Add `ops.nn.moments` and speed-up normalization layers

james77777778 commented 12 months ago

EDITED: This PR adds ops.nn.moments and improves some normalization layers by fast mean and variance computation. This PR also addresses the overflow & underflow issue when the input tensor is float16.

There are two approaches to compute variance:

$Var = E[|x - E[x]|^2])$ (stable but slower)
$Var = E[|x|^2] - |E[x]|^2$ (fast but unstable)

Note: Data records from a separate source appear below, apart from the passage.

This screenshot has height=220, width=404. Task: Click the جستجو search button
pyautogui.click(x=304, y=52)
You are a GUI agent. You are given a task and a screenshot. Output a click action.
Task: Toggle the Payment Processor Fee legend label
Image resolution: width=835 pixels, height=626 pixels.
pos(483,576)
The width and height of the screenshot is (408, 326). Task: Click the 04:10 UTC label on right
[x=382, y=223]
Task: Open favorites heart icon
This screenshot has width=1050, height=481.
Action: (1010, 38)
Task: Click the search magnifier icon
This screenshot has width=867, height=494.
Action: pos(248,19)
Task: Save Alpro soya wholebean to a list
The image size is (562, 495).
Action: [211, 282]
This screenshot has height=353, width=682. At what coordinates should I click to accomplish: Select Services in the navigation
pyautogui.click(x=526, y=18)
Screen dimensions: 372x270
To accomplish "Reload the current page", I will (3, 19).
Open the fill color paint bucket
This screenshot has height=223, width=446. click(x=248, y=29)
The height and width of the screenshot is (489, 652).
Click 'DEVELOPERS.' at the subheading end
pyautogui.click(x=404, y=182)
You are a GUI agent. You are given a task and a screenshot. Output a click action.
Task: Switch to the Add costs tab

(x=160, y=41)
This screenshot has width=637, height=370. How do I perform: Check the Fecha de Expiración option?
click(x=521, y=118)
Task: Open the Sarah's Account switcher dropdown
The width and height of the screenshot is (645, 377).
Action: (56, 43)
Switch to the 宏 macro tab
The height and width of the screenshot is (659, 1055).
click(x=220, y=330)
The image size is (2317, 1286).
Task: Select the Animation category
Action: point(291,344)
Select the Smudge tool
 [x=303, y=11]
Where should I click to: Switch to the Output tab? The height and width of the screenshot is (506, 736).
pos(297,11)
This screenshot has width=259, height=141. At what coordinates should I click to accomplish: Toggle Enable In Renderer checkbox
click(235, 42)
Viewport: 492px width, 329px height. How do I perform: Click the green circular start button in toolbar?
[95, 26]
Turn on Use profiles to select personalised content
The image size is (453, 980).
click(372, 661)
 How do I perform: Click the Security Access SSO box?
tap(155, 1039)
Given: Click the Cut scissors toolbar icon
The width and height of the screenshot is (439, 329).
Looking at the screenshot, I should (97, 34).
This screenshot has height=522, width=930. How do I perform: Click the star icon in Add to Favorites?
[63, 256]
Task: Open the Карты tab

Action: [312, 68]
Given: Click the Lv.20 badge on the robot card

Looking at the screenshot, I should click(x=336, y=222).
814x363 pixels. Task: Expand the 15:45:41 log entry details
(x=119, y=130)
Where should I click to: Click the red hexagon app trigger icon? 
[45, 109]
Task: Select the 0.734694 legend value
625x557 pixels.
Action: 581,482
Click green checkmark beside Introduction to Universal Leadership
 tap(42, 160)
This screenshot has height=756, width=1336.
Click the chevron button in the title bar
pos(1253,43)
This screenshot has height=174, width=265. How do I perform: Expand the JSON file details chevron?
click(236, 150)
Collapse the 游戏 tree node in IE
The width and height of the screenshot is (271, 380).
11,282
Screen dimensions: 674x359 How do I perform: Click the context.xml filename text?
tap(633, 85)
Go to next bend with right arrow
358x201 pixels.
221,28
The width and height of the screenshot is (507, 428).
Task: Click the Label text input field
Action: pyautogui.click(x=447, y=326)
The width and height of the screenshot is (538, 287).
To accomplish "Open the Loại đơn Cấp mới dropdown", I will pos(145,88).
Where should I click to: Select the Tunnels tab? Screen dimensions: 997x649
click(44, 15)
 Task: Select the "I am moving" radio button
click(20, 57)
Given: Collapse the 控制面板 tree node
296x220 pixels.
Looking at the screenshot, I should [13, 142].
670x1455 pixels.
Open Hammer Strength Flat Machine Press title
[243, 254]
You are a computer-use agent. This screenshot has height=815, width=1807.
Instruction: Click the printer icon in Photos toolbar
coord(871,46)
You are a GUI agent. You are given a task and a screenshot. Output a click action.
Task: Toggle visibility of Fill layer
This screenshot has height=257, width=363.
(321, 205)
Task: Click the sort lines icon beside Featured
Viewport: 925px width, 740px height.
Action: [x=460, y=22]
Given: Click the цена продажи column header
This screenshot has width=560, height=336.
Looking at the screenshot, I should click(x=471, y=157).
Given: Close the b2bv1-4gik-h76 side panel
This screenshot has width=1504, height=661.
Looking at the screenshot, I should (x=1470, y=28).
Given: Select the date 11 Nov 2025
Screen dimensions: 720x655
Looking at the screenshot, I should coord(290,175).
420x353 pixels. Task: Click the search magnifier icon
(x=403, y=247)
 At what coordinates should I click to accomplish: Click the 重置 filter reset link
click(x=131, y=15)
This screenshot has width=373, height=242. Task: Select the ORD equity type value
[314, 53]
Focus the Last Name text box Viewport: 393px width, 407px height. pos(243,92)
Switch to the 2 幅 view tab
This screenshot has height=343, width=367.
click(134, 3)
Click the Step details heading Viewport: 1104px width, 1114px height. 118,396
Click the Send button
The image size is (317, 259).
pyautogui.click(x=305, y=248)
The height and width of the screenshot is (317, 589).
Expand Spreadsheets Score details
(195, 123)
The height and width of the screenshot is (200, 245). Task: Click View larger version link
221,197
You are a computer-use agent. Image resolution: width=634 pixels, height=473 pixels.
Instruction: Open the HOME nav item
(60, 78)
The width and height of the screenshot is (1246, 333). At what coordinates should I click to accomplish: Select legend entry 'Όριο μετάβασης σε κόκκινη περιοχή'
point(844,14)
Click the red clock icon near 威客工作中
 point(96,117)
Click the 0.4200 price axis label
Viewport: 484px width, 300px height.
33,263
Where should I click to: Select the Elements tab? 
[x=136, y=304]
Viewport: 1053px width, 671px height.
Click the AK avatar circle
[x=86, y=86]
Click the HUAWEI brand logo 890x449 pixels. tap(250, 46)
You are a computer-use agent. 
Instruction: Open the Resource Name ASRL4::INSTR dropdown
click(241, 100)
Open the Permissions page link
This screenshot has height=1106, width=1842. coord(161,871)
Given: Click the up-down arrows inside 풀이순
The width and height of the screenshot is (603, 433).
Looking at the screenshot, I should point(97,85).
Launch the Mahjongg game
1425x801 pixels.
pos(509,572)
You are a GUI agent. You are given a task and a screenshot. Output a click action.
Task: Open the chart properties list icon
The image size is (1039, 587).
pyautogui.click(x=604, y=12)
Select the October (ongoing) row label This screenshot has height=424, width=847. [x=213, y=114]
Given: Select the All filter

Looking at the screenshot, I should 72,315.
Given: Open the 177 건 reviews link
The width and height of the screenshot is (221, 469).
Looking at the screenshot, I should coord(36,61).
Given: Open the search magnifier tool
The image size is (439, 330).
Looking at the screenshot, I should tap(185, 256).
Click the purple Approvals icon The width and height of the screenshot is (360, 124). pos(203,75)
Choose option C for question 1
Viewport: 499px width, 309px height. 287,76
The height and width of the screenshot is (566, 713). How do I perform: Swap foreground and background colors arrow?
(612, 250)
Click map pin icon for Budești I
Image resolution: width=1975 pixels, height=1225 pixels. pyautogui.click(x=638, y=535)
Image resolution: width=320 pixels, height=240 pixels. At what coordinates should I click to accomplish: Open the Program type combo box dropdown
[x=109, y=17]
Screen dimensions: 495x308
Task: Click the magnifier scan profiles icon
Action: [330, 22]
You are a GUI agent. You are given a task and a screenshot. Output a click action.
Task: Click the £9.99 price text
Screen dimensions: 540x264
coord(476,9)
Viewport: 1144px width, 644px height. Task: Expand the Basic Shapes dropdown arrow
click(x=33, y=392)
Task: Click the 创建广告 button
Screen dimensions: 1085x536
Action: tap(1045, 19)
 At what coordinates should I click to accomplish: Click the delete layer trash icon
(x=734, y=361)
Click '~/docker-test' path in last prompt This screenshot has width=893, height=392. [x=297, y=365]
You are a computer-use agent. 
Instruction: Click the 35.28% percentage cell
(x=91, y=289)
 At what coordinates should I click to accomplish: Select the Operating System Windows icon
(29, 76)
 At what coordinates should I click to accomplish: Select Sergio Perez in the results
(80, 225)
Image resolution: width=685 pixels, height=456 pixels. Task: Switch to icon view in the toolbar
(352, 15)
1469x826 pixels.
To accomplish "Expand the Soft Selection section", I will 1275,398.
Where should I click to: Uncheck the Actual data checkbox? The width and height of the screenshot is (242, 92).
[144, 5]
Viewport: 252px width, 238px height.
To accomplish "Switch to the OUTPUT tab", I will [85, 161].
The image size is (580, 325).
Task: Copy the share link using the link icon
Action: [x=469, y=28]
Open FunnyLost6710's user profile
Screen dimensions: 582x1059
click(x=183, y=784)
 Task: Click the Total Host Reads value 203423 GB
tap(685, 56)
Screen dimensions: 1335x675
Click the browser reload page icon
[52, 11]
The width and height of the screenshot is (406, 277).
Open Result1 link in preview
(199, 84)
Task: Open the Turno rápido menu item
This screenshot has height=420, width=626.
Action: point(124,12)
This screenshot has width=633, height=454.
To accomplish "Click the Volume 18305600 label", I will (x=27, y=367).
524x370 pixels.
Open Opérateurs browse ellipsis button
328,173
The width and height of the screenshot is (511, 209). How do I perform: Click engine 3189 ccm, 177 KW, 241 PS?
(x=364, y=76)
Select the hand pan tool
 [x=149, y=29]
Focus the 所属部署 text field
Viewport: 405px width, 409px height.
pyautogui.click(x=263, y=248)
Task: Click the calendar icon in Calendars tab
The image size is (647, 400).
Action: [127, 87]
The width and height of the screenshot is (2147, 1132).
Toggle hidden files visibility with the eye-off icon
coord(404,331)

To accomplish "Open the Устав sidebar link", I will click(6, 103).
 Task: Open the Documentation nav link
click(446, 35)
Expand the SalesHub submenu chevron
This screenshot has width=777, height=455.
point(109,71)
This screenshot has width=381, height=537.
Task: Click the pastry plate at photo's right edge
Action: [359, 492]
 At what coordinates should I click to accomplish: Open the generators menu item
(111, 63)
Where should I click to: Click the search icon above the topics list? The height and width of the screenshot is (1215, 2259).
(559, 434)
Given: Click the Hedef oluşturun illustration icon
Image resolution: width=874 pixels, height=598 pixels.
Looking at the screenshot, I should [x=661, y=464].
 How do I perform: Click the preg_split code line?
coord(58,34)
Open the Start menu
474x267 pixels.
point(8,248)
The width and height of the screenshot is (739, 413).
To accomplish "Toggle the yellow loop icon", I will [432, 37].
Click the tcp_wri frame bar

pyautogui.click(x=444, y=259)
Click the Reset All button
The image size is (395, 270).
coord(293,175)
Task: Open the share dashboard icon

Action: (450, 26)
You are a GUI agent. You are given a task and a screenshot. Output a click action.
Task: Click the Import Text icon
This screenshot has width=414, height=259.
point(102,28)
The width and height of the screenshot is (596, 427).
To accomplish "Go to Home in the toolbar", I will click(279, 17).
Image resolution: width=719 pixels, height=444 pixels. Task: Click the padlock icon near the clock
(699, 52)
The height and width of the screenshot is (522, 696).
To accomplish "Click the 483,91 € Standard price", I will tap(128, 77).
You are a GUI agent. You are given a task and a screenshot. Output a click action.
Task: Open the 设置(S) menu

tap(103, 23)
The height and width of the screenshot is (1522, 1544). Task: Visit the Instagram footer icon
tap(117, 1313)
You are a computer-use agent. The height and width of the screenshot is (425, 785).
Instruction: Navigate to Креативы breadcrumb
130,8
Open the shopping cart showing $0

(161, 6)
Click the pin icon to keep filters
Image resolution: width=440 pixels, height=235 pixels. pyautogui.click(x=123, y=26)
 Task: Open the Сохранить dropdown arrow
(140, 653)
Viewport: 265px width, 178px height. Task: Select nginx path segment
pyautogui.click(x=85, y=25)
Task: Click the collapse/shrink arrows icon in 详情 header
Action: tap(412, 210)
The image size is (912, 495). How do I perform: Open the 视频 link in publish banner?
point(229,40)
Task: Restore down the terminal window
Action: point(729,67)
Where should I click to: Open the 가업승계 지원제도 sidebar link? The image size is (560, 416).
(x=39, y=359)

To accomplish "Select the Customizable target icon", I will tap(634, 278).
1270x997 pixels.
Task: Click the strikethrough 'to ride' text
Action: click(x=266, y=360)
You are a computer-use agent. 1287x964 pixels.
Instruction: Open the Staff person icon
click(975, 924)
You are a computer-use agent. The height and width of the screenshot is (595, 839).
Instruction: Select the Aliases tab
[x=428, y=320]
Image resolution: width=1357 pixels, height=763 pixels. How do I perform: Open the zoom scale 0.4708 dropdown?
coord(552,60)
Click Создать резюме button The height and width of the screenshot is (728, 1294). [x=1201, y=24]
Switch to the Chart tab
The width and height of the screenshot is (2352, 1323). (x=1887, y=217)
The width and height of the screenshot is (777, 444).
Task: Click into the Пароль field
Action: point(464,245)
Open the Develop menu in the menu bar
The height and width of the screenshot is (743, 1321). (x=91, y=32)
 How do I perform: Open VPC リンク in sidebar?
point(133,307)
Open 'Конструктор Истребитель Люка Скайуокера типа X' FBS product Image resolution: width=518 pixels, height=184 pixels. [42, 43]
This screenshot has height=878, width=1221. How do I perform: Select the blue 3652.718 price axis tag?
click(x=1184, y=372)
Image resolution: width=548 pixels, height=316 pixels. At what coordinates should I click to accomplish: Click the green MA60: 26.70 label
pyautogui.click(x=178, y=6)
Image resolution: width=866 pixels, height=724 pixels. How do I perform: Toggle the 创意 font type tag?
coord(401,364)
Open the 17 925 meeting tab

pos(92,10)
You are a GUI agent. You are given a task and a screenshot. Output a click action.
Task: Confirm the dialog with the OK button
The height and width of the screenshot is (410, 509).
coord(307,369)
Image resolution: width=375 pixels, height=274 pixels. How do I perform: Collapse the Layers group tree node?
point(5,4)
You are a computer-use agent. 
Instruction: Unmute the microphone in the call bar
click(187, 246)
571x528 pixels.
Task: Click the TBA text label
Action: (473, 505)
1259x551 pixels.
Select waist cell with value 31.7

backend	layer	manual implementation (before this PR)	`ops.nn.moments` (fast but unstable, this PR)	`ops.nn.moments` (stable but slower)
tensorflow	BatchNormalization	58ms	58ms	69ms
jax	BatchNormalization	63ms	63ms	75ms
torch	BatchNormalization	73ms	72ms	74ms
tensorflow	GroupNormalization	89ms	61ms	73ms
jax	GroupNormalization	96ms	72ms	83ms
torch	GroupNormalization	72ms	74ms	76ms
tensorflow	LayerNormalization	52ms	47ms	48ms
jax	LayerNormalization	68ms	59ms	60ms
torch	LayerNormalization	88ms	90ms	91ms

References:

tensorflow: tf.nn.moments using stable but slower version (link)
flax: defaults to use_fast_variance (link)
torch: should be stable but slower version (link)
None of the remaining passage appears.